I ride a 2010 5 and my buddy rides a 6. The 5 is not as stiff as the 6. The 6 has a bigger bb. Does it make a differance? Not sure. I do know that when I ride his 6 on rough roads not smooth I feel the road more in the bars. I believe thats do the the larger down tube. I bought my 5 thinking the 2011 5's will have the larger down tube. I think the down tube on the 5 should stay the same and maybe inlarge the bb and internal cables on the down tube. I feel to match the 5 with the 6 and only give them differant carbon cuts down on choice's. I put carbon bars on my bike for ride not weight.I love the ride of my 5. When I need to win a race by secounds I will get a 6. I just love to ride to ride.My bike is posted in How long does it take. Just my thought.


----------



## 2ndGen (Oct 10, 2008)

[email protected] said:


> I ride a 2010 5 and my buddy rides a 6. The 5 is not as stiff as the 6. The 6 has a bigger bb. Does it make a differance? Not sure. I do know that when I ride his 6 on rough roads not smooth I feel the road more in the bars. I believe thats do the the larger down tube. I bought my 5 thinking the 2011 5's with have the larger down tube. I think the down tube on the 5 should stay the same and maybe inlarge the bb and internal cables on the down tube. I feel to match the 5 with the 6 and only give them differant carbon cuts down on choice's. I put carbon bars on my bike for ride not weight.I love the ride of my 5. When I need to win a race by secounds I will get a 6. I just love to ride to ride.My bike is posted in How long does it take. Just my thought.


Thanks TV.


----------



## 2ndGen (Oct 10, 2008)

Wow...just changing the Dura Ace/Ultegra 6700 to full Ultegra SL brings it down to $660. 
putting it in 5.2 Pro territory and the SL set matches the 5.9's paint almost perfectly. 

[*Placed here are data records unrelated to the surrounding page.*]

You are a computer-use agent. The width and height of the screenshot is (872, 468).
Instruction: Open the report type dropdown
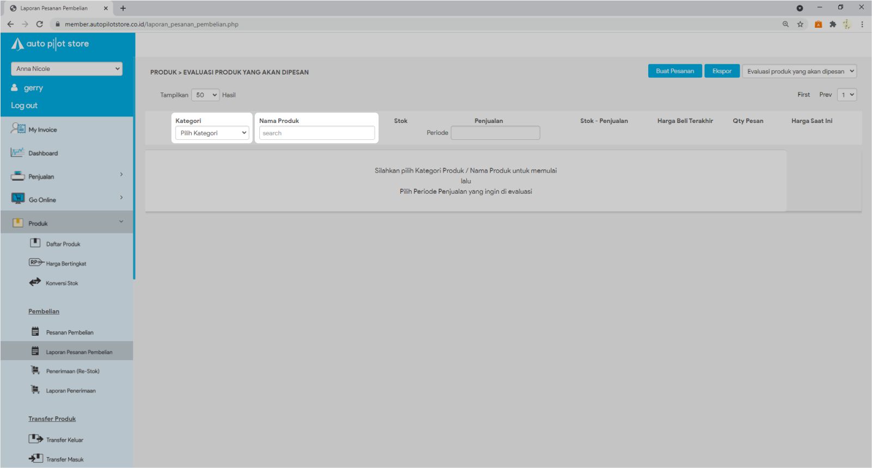click(x=799, y=71)
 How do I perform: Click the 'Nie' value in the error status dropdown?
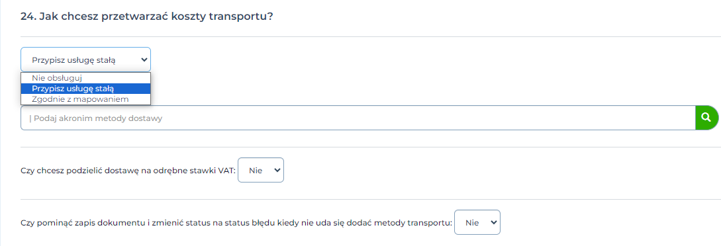[x=472, y=223]
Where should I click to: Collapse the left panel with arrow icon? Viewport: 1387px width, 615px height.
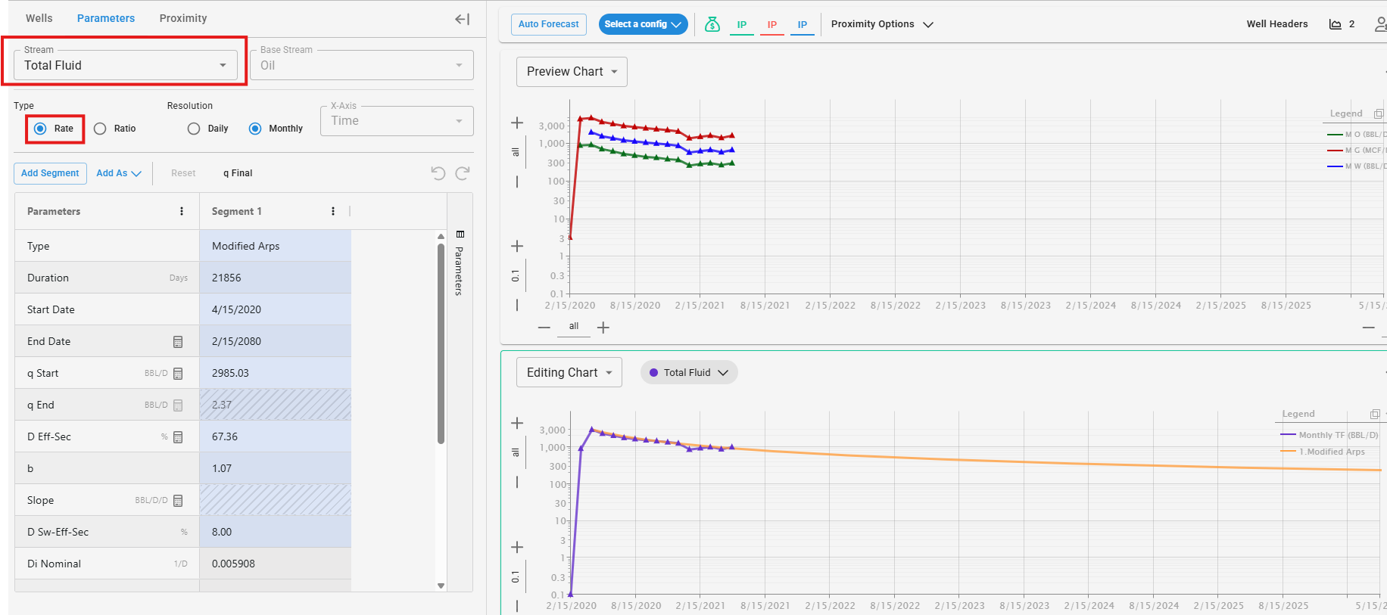[x=462, y=19]
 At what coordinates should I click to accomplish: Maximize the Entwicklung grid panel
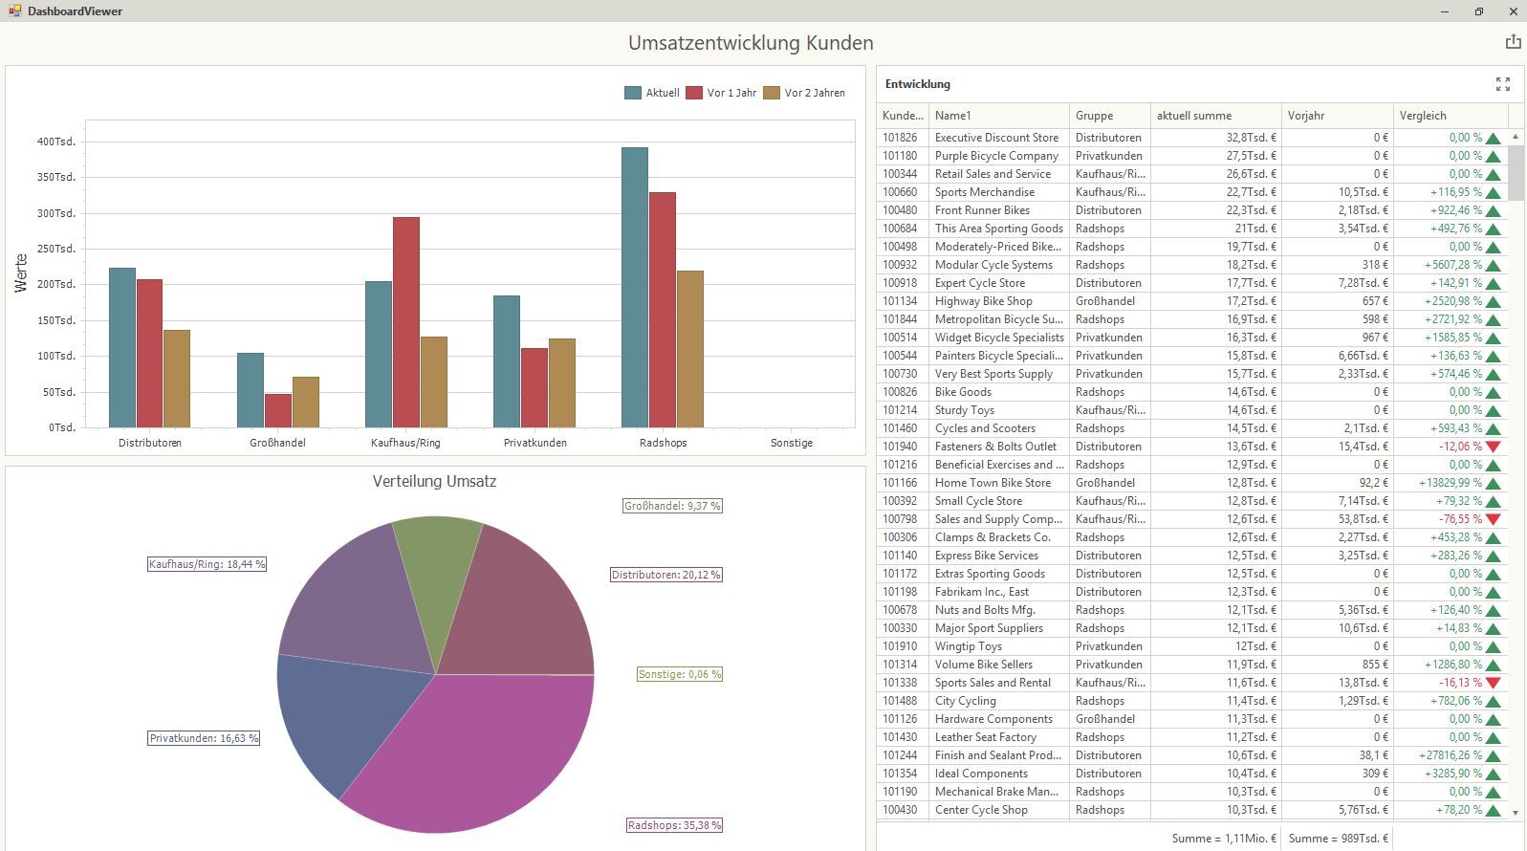[1502, 84]
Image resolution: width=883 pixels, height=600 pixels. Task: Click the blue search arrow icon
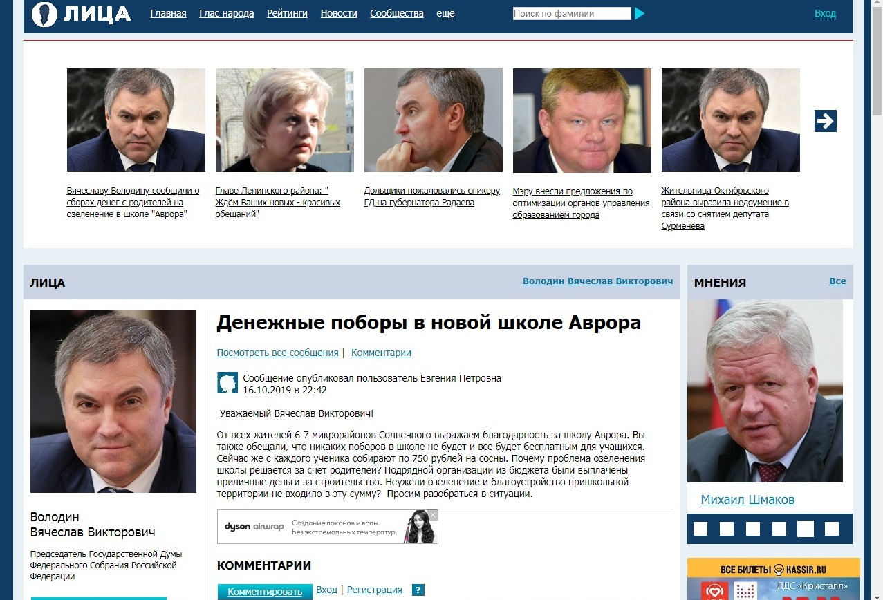point(640,13)
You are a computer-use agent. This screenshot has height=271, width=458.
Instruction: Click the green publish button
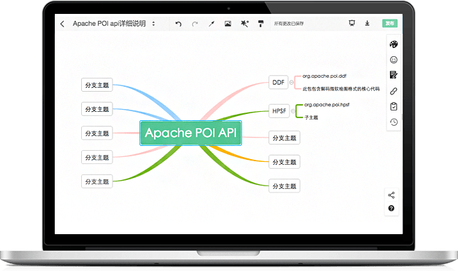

5.9 w/Uletgra SL.....................$3748.


----------



## karlmichael (Sep 17, 2009)

the ultegra sl is 150 grams more than the new 6700. 1/3 lb. you get the stiffer crank set with the 6700


----------



## 2ndGen (Oct 10, 2008)

karlmichael said:


> the ultegra sl is 150 grams more than the new 6700.
> 1/3 lb. you get the stiffer crank set with the 6700


Hey KM. 

How much stiffer? 

As for weight I've read that 6700 is only 44g's lighter than SL:
http://autobus.cyclingnews.com/tech..._ultegra09/1238601971633-1ksk3pxdqskcu-850-65 

I already have a full carbon cockpit waiting for my first carbon bike, a wheelset/tire/tube combination 
in mind (that alone will cover the crankset penalty) and a lighter saddle than the Inform Race Lite.

I actually would order the 5.9 with a WSD handlebar that drops the 
price $42. more since I'm not going to use the stock bar anyway. 

Supposedly, as I read, the 5.9 is 16.1lbs. 
It should easily drop to low 15's when I'm done with it.

The ultimate goal would be a sub-16lb range that's more stable and comfortable than stock.


----------



## karlmichael (Sep 17, 2009)

not sure but they based the 2010 ultregra on the 2009 stiff as a board dura ace build. so im guessing that the new 6700 will feel the same as the 2009 7800 ( which everyone loves)

karl


----------



## 2ndGen (Oct 10, 2008)

karlmichael said:


> not sure but they based the 2010 ultregra on the 2009 stiff as a board dura ace build. so im guessing that the new 6700 will feel the same as the 2009 7800 ( which everyone loves)
> 
> karl


I could be wrong, but aren't Ultegra SL Cranks already considered stiffer than Dura Ace 7800's?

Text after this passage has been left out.